5. Считаю установленным, что в момент правонарушения обвиняемый знал, что Инок является подопечным.
6. Обвиняемый признается виновным.
7. Вынося приговор, я принимаю во внимание возраст обвиняемого; тот факт, что в означенное время его рассудок, возможно, был затуманен алкоголем (есть некоторые данные о том, что он пил в Алис-Спрингсе незадолго до отъезда в Хермансбург), равно как и факт, что человек, которого он снабдил спиртным, — его соплеменник, и поэтому в данном случае не вижу причин налагать наказание большее, чем минимальное, предусмотренное законом. Обвиняемый приговаривается к тюремному заключению сроком на шесть месяцев с использованием на тяжелых работах».
Обращаясь к Альберту, Доддс сказал: «Альберт, вы обвиняетесь в том, что снабдили Инока Раберабу спиртным, оставив бутылку рома там, где он мог ее взять.
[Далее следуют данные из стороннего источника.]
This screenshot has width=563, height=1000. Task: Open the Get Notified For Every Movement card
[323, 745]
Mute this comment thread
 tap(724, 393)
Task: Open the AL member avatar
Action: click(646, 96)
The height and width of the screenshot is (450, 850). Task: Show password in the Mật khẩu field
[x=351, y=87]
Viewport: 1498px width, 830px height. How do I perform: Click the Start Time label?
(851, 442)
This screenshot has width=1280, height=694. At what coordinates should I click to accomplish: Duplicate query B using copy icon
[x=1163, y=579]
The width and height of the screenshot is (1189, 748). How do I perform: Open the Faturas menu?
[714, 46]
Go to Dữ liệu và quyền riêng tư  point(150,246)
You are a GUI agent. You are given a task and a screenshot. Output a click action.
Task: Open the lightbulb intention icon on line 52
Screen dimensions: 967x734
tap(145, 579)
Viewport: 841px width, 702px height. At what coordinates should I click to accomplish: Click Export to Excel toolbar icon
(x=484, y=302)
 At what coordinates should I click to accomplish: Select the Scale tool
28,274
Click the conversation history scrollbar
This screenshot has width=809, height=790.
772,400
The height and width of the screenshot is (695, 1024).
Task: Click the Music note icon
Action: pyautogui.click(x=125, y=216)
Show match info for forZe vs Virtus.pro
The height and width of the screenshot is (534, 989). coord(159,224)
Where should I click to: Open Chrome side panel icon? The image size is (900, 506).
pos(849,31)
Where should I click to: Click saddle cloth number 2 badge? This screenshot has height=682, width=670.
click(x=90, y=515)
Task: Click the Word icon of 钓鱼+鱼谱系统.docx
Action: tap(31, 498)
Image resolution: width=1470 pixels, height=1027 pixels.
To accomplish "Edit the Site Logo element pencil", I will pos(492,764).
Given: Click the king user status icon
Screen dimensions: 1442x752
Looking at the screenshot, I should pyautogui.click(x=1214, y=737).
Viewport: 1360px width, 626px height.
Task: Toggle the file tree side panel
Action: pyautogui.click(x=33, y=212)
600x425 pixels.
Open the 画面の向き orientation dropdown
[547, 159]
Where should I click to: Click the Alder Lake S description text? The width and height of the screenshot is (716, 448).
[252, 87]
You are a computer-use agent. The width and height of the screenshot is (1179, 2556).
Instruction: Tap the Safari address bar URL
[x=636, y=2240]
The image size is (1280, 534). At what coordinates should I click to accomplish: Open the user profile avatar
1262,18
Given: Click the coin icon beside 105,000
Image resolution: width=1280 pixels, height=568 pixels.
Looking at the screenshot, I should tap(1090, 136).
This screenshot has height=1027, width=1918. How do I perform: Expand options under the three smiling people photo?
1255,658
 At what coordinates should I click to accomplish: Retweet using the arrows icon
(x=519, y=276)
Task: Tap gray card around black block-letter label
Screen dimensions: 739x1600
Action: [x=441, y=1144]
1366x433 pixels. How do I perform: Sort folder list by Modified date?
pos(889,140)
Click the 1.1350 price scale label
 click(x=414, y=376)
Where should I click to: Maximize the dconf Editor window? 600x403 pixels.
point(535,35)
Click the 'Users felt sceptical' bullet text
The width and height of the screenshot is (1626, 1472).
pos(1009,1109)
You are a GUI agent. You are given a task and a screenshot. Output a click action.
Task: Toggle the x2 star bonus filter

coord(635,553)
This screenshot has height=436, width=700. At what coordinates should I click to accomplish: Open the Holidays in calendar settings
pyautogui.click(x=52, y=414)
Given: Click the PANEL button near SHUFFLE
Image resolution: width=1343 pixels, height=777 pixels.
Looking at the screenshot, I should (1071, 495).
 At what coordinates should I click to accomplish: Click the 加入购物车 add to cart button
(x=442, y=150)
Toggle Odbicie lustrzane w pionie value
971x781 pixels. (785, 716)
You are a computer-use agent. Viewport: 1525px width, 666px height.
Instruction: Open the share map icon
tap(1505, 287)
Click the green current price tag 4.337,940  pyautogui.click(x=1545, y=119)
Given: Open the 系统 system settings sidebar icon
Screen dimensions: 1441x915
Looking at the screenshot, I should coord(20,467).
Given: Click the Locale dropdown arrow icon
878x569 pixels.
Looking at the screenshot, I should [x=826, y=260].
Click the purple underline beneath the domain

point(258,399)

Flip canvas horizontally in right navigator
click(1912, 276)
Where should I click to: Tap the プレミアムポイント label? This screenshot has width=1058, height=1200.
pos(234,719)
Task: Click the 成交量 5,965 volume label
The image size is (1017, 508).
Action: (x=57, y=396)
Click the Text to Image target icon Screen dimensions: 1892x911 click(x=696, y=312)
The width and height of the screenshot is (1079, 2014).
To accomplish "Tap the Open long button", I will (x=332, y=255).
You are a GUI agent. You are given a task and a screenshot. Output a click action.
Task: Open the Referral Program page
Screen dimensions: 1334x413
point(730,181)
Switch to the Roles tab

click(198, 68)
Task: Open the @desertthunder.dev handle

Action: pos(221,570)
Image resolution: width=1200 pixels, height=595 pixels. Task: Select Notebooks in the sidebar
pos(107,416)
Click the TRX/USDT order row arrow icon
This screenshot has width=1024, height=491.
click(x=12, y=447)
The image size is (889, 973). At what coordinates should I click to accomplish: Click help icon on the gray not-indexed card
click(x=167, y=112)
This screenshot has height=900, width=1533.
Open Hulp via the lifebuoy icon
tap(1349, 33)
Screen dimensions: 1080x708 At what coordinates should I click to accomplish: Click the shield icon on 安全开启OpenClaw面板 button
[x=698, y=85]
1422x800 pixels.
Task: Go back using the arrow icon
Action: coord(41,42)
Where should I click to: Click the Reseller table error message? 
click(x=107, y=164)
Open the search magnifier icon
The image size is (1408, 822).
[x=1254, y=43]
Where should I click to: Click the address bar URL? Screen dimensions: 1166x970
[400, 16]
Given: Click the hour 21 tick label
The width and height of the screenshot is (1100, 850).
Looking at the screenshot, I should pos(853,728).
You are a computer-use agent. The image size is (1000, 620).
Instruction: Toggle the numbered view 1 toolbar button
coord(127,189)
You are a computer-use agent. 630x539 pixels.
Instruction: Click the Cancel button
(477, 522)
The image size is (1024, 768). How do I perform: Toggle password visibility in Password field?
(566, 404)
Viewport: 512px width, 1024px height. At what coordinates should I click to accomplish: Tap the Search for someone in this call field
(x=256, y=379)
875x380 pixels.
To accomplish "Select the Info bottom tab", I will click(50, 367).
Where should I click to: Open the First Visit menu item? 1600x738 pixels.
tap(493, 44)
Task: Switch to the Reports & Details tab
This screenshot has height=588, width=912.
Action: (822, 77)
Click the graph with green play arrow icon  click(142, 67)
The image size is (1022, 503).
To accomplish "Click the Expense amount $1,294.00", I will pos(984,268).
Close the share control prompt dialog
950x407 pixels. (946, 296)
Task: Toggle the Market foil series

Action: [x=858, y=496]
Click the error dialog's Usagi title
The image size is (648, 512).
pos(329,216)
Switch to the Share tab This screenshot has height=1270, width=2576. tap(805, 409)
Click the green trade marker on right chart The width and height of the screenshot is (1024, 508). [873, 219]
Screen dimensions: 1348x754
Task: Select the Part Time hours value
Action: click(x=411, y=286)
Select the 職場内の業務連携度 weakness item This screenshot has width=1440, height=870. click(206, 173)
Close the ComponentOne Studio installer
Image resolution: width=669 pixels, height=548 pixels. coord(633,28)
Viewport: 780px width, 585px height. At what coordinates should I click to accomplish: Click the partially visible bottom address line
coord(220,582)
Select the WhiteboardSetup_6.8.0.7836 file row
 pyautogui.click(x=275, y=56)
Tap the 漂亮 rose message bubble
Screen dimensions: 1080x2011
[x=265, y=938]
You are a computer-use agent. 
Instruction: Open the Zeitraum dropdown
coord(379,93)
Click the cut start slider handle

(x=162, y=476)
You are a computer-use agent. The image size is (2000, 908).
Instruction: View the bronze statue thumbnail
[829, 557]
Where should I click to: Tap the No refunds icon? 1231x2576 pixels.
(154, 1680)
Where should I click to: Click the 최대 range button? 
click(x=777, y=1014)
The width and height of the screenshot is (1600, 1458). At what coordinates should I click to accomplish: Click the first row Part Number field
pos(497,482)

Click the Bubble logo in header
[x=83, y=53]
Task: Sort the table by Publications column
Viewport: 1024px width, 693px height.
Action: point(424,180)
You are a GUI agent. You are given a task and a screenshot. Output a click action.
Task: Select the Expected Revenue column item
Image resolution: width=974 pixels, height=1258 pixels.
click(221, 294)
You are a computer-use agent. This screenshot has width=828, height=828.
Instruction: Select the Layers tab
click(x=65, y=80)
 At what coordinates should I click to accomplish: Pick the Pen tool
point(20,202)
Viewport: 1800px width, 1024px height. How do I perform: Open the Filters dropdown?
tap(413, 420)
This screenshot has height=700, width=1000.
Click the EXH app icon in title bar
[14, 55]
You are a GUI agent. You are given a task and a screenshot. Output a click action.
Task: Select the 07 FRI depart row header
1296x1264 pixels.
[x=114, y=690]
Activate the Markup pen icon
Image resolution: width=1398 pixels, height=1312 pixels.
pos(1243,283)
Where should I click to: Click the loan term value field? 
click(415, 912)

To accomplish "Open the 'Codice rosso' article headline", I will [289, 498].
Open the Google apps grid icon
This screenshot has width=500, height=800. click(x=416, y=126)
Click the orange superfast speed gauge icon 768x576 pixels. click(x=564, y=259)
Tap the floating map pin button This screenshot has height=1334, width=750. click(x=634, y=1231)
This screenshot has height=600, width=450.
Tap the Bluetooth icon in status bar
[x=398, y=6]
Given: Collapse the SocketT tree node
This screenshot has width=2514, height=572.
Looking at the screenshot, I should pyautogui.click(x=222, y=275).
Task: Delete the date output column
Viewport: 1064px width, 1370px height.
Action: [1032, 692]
Наименьшее наказание, которое я могу на вас наложить, равняется шести месяцам тюремного заключения. Когда все произошло, вы сами в какой-то мере находились под действием спиртного и ваш рассудок был затуманен. Я ушел как это, так и ваш возраст, а также тот факт, что человек, которого вы угощали, принадлежит к той же расе, что и вы».
Обвинение и приговор ошеломили Альберта. Спустя какое-то время он пришел в себя и медленно, в сопровождении стражи, вышел из зала суда. За дверью Альберт задержался и несколькими словами обмолвился со своим адвокатом. Немного погодя полицейский фургон увез его в алис-спрингсскую тюрьму.